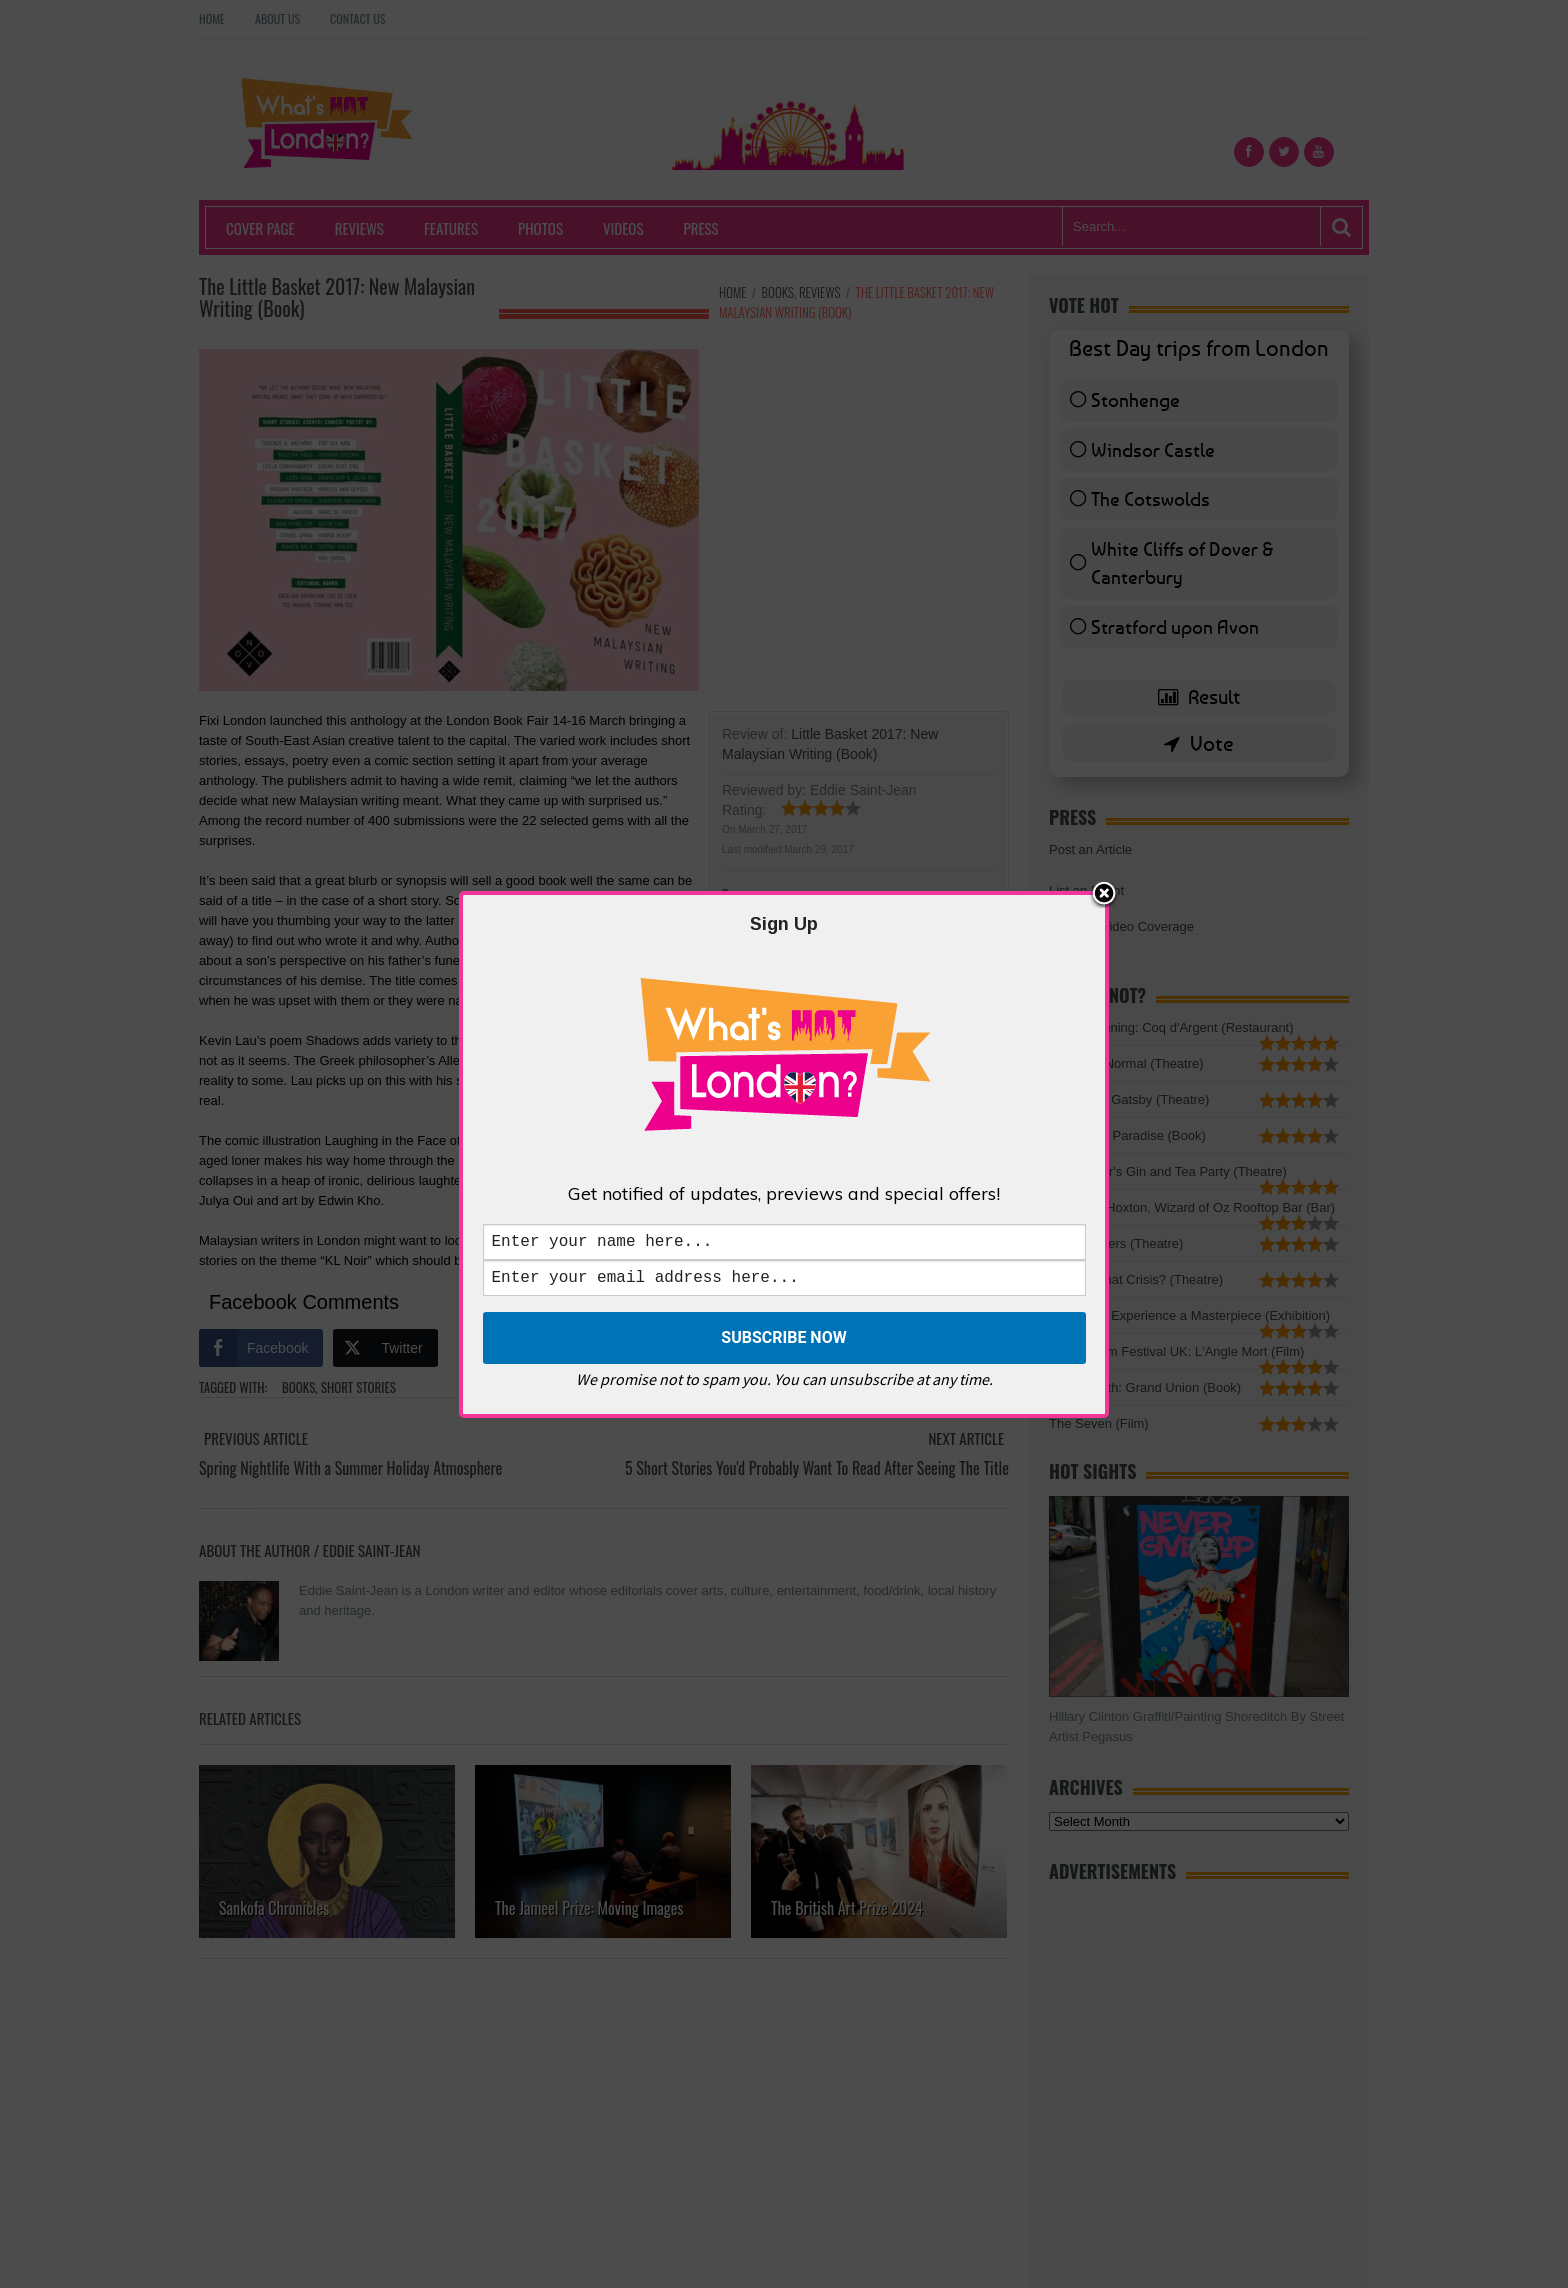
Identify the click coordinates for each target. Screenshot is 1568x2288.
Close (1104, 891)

* * *

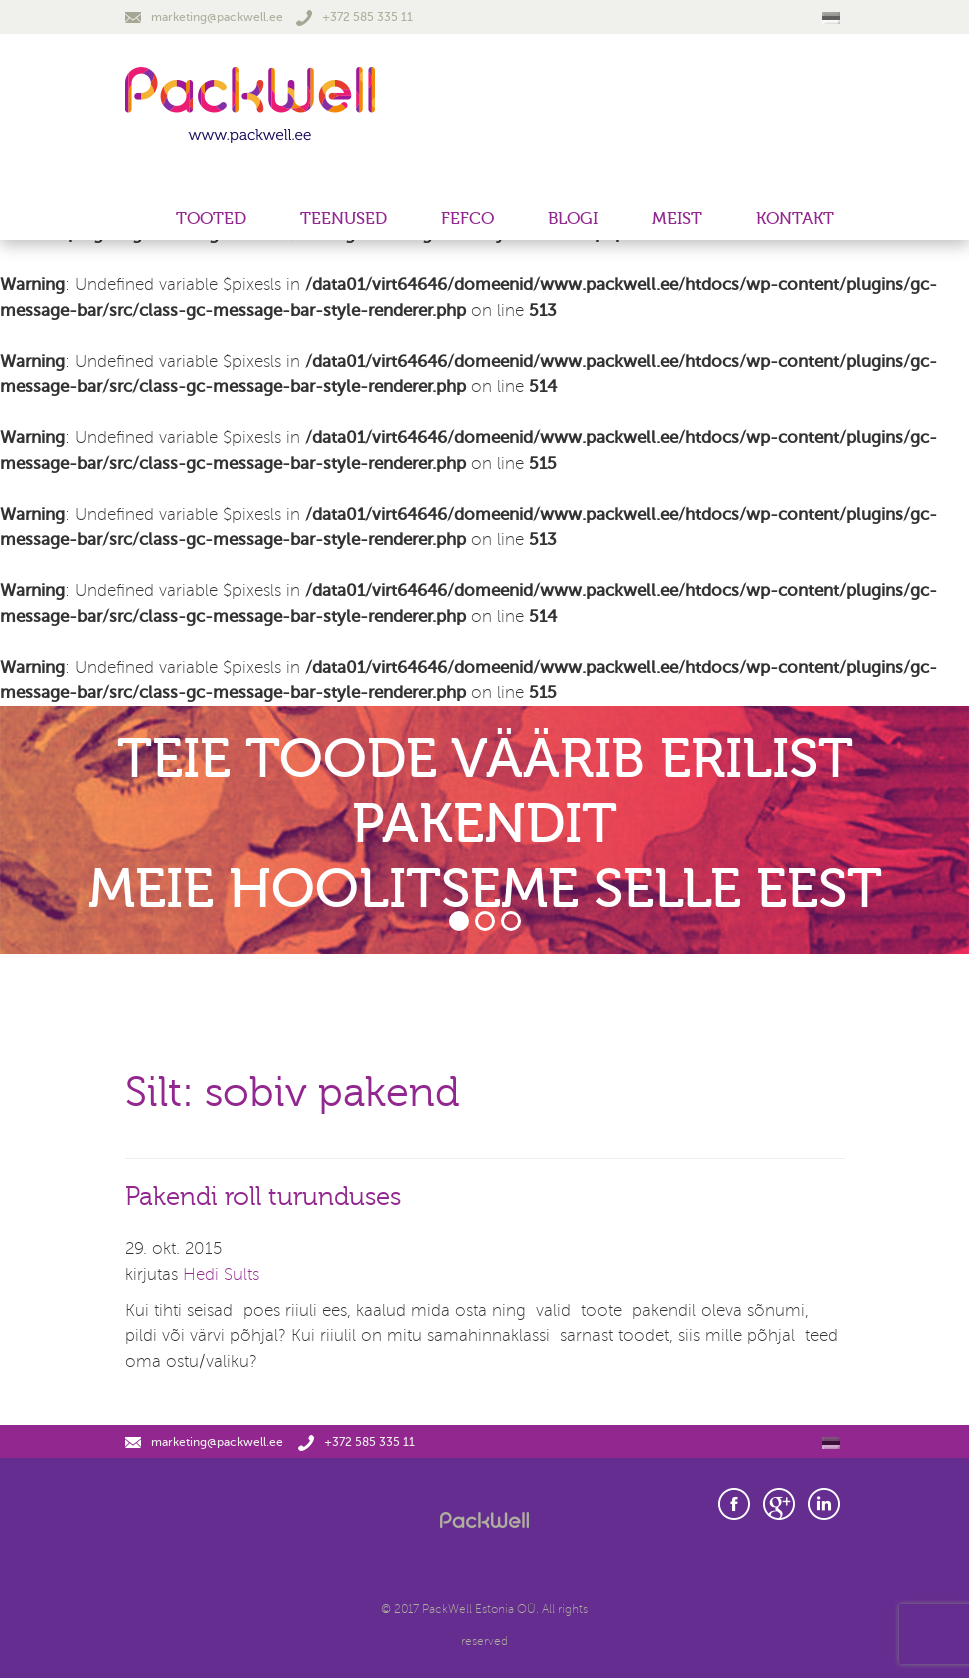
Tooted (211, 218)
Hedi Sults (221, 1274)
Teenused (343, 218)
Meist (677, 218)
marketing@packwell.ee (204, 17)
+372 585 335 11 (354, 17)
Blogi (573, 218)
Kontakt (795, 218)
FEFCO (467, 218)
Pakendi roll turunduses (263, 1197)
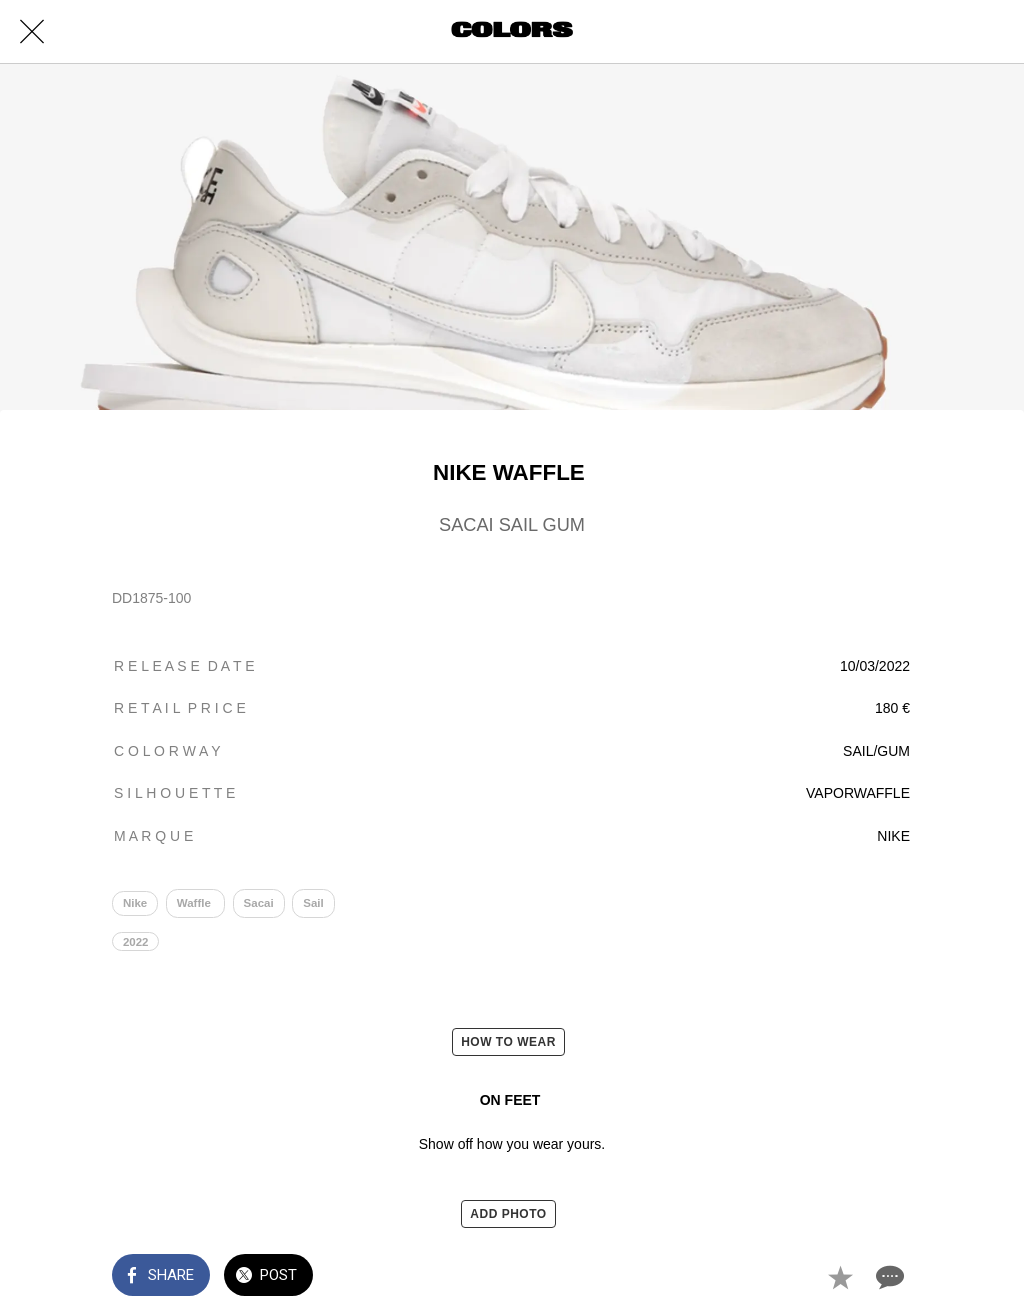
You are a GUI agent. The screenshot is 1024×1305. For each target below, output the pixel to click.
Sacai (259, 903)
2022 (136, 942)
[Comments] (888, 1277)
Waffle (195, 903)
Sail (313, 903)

* * *

**ÉNONCÉ**: Recopiez à l'identique les lignes qui vont de celle contenant « Kontakt (795, 218) » jusqu'à celle contenant « Waffle (195, 903) », ces deux lignes comprises. Laissez les images de côté dans votre réponse.

**RÉPONSE**:
Kontakt (795, 218)
FEFCO (467, 218)
Pakendi roll turunduses (263, 1197)
You are a GUI agent. The screenshot is 1024×1305. For each target below, output the pixel to click.
Sacai (259, 903)
2022 (136, 942)
[Comments] (888, 1277)
Waffle (195, 903)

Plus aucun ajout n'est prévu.